La manière dont nichent ces pigeons, et les lieux qu’ils choisissent
à cet effet, sont aussi des points d’un grand intérêt. L’endroit le
plus convenable est celui où ils trouvent le plus facilement de la
nourriture à leur portée, pourvu qu’il ne soit pas trop éloigné de
l’eau. Ils préfèrent les plus hautes futaies, au milieu des forêts,
et s’y rendent en légions innombrables, se préparant à accomplir
l’une des plus grandes lois de la nature. À ce moment qui, moins que
dans les autres espèces, dépend de l’influence de la saison, le
roucoulement du mâle devient un doux coo coo coo coo,
beaucoup plus bref que celui du pigeon domestique. Les notes
communes ressemblent aux monosyllabes kee kee kee kee, la
première étant la plus forte, et les suivantes allant peu à peu en
baissant. Le mâle prend aussi un air fier et pompeux ; il poursuit
la femelle soit par terre, soit sur la branche, 1a queue étalée et
laissant pendre ses ailes, qu’il frotte contre le sol ou la partie
de l’arbre sur lesquels il se pavane. Le corps est élevé, la gorge
se gonfle, les yeux étincellent ; il continue son roucoulement et
s’envole de tandis à autre à une courte distance, pour se rapprocher
bientôt de sa timide compagne qui semble fuir. De même que les
pigeons domestiques, ils se caressent en se becquetant mutuellement,
les mandibules de l’un introduites transversalement entre celles de
l’autre, et, par des efforts répétés, ils se dégorgent tour à tour
le contenu de leur jabot. Mais ces préliminaires sont assez
promptement terminés, et les pigeons commencent leur nid, au milieu
d’une paix et d’une harmonie générales. Il est formé de quelques
brindilles sèches entrecroisées, et supporté par des branches
fourchues. Sur le même arbre, on trouve fréquemment de cinquante à
soixante de ces nids : je dirais plus, cher lecteur, si je ne
craignais que cette histoire, déjà si étonnante du pigeon sauvage,
ne vous parût tourner tout à fait au merveilleux. Chacun contient
deux œufs en forme de large ellipse et d’un blanc pur. Durant
l’incubation, le mâle fournit aux besoins de la femelle, et sa
tendresse, son affection pour elle, ont quelque chose de frappant.

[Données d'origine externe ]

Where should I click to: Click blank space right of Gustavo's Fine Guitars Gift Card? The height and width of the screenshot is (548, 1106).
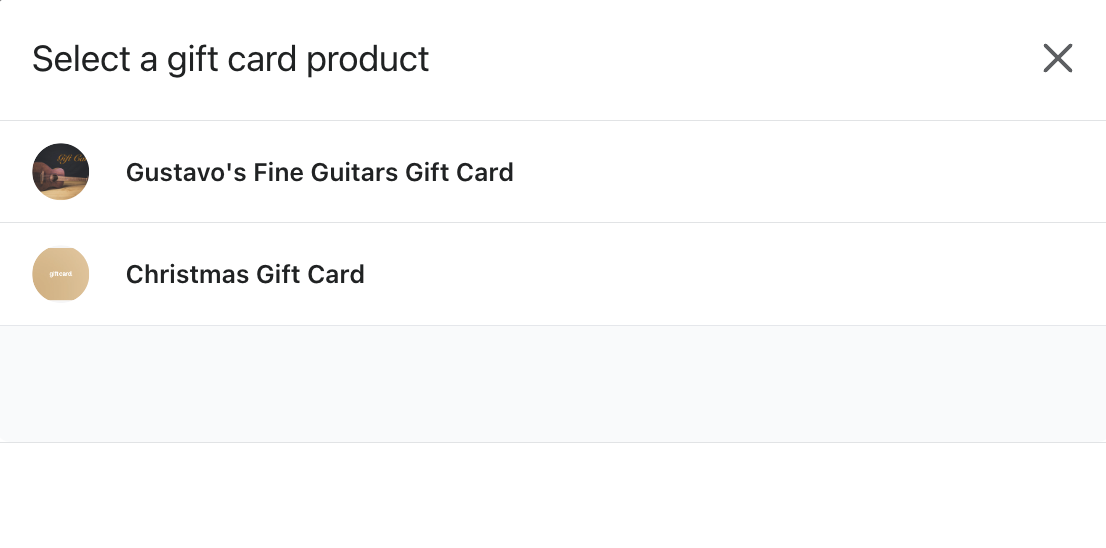click(800, 172)
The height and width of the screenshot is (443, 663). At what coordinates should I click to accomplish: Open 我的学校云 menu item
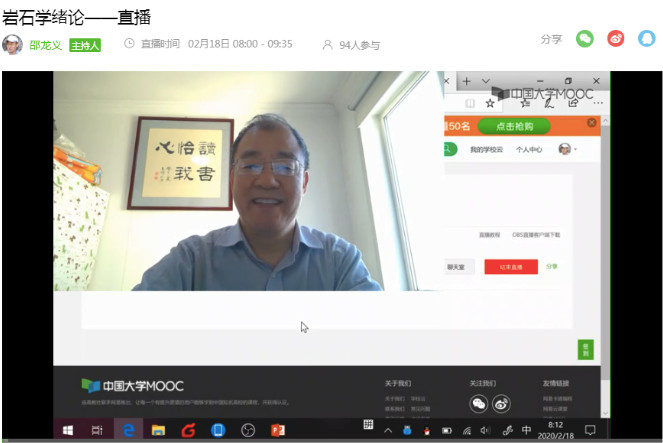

Un fait également remarquable, c’est que chaque couvée se compose
généralement d’un mâle et d’une femelle.
Mais ici encore, le tyran de la création, l’homme, intervient pour
troubler l’harmonie de cette pacifique scène. Quand les jeunes
oiseaux commencent à grandir, arrive leur ennemi, armé de haches
pour en prendre et détruire le plus qu’il pourra. Les arbres sont
coupés, et on les fait tomber de façon que la chute de l’un entraîne
celle des autres, ou du moins leur donne une telle secousse que les
pauvres pigeonneaux, comme on les appelle, sont précipités
violemment sur la terre. De cette manière aussi ou en détruit
d’immenses quantités.
Les jeunes reçoivent la nourriture des parents, de la manière que
nous avons ci-dessus indiquée, c’est-à-dire qu’elle leur est
dégorgée dans le bec, et ils les quittent aussitôt qu’ils peuvent se
suffire à eux-mêmes, pour vivre séparément jusqu’à l’âge adulte ; à
six mois, ils sont capables de se reproduire. La chair des pigeons
sauvages est noire, mais assez bonne à manger. On l’estime beaucoup
plus quand ils viennent d’être pris dans le nid. Leur peau est
couverte de petites écailles blanches et membraneuses ; les plumes
tombent, pour peu qu’on y touche, comme je l’ai déjà remarqué de la
tourterelle de la Caroline ; j’ajouterai que cette espèce, ainsi que
d’autres du même genre, a pour habitude en buvant de se plonger la
tête dans l’eau jusqu’aux yeux.
En mars 1830, j’achetai environ trois cent cinquante de ces oiseaux,
au marché de New-York, à raison de quatre cents la pièce ;
j’en apportai beaucoup de vivants en Angleterre, que je distribuai
entre plusieurs personnages de qualité, m’en réservant quelques-uns
pour les offrir à la Société zoologique.